Assuming that the unx-obp-update-csp-info-lambda-function-scheduled was setup correctly in Step 1, you can simply manually execute this function via the AWS Management Console using an empty test event.

Any fatal errors should be evident from within the same interface. Once complete, confirm there are documents loaded by using the Discover tab in Kibana and looking at the unx-obp-csp-info index for the last 24 hours.

3 - Load Org Info to DynamoDB

This step should be performed any time there is an update to the silk.conf.

The major prerequisite for this step is to have available the latest silk.conf with specially annotated sensor-descriptions.

Each sensor-description must be annotated with the following fields:

• org_name - the acronym of the org to which the sensor-id is associated
• org_parent - the acronym of the org that is parent to the org specified in the org_name field, or 'none' if no parent org exists

The following format is expected:

sensor 101 ABC1 "org_name:ABC,org_parent:DAFT"
sensor 102 ABC2 "org_name:ABC,org_parent:DAFT"
sensor 199 XYZ1 "org_name:XYZ,org_parent:none"
...

With the latest annotated silk.conf available, use the provided Python script, silk-site2star.py, to parse the file and generate a file of JSON objects compatible for upload to DynamoDB.

python3 silk-site2star.py \
  --silk-conf=latest_annotated_silk.conf dynamodb > ddb-org-info-items.json

Now use the provided Python script, load_org_info.py, to load the previously generated items into DynamoDB. You will need to run this from a machine/shell that has the appropriate AWS credentials available with the appropriate permissions and the AWS SDK for Python, boto3, installed (pip3 install boto3).

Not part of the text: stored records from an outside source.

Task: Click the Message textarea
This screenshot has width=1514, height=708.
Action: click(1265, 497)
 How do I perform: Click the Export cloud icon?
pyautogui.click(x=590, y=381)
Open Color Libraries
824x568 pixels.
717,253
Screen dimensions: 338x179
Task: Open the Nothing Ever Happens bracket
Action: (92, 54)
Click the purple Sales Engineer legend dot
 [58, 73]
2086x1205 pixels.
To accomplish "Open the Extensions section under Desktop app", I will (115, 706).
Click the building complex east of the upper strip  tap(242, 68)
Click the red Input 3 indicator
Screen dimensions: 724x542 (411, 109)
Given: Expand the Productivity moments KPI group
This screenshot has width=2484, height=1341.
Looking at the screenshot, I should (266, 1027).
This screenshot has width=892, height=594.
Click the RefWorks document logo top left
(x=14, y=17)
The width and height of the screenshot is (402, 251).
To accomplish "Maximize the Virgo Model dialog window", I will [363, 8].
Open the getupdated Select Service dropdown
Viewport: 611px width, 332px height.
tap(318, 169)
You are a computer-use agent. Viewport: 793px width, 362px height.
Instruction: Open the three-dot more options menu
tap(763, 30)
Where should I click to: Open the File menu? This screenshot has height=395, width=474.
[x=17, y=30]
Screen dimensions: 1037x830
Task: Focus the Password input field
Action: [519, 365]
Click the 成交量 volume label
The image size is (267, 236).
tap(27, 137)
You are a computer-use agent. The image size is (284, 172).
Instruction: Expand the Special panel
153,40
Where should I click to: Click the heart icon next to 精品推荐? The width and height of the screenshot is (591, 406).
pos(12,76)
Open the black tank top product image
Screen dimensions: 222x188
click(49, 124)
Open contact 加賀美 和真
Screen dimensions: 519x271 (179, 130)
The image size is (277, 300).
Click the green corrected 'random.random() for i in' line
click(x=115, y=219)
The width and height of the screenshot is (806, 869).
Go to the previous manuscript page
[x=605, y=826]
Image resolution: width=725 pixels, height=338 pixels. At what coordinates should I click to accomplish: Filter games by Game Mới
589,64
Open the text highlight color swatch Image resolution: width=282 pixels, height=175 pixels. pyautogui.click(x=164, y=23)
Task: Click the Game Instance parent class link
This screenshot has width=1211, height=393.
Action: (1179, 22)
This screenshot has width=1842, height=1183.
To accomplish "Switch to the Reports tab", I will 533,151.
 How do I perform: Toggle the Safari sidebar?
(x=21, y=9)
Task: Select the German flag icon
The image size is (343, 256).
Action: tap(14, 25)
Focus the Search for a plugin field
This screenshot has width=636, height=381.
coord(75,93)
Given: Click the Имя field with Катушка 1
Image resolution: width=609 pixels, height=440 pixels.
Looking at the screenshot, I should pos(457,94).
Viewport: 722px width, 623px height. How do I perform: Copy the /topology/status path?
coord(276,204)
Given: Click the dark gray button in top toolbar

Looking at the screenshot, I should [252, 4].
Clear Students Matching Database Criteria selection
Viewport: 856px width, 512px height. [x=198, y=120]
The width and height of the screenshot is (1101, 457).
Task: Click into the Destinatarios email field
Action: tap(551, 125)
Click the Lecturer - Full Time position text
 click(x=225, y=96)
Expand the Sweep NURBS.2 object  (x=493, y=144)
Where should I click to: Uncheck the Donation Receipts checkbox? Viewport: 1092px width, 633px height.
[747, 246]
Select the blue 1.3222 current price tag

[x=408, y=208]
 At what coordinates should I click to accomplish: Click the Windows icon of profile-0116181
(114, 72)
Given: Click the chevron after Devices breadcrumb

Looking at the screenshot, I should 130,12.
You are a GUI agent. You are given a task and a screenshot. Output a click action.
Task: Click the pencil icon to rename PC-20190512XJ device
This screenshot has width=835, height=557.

See Terraform outputs for table_prefix and aws_region values.

python3 load_org_info.py \
  -r ddb-org-info-items.json -t <table_prefix> --region <aws_region>

Confirm items loaded by exploring the items in the unx-obp-Org-Info table via the DynamoDB page of the AWS Management Console.

4 - Load Allow List and Explicit Deny List Entries to DynamoDB

This step consists of running the provided Python script, load_list.py, with the provided allowlist.json and xdenylist.json files to convert entries to unique DynamoDB items for fast lookups. You will need to run this from a machine/shell that has the appropriate AWS credentials available with the appropriate permissions and the AWS SDK for Python, boto3, installed (pip3 install boto3).

See Terraform outputs for table_prefix and aws_region values.

python3 load_list.py -a -r allowlist.json -t <table_prefix> --region <aws_region>
python3 load_list.py -x -r xdenylist.json -t <table_prefix> --region <aws_region>

Confirm items loaded by exploring the items in each table via the DynamoDB page of the AWS Management Console.

5 - Prepare NiFi Cluster

Download the latest NetSA NiFi NAR file and place it into the NiFi lib directory (e.g., /opt/nifi/lib/) - this may require a restart of the NiFi service.

Follow the NiFi instructions in Get Started.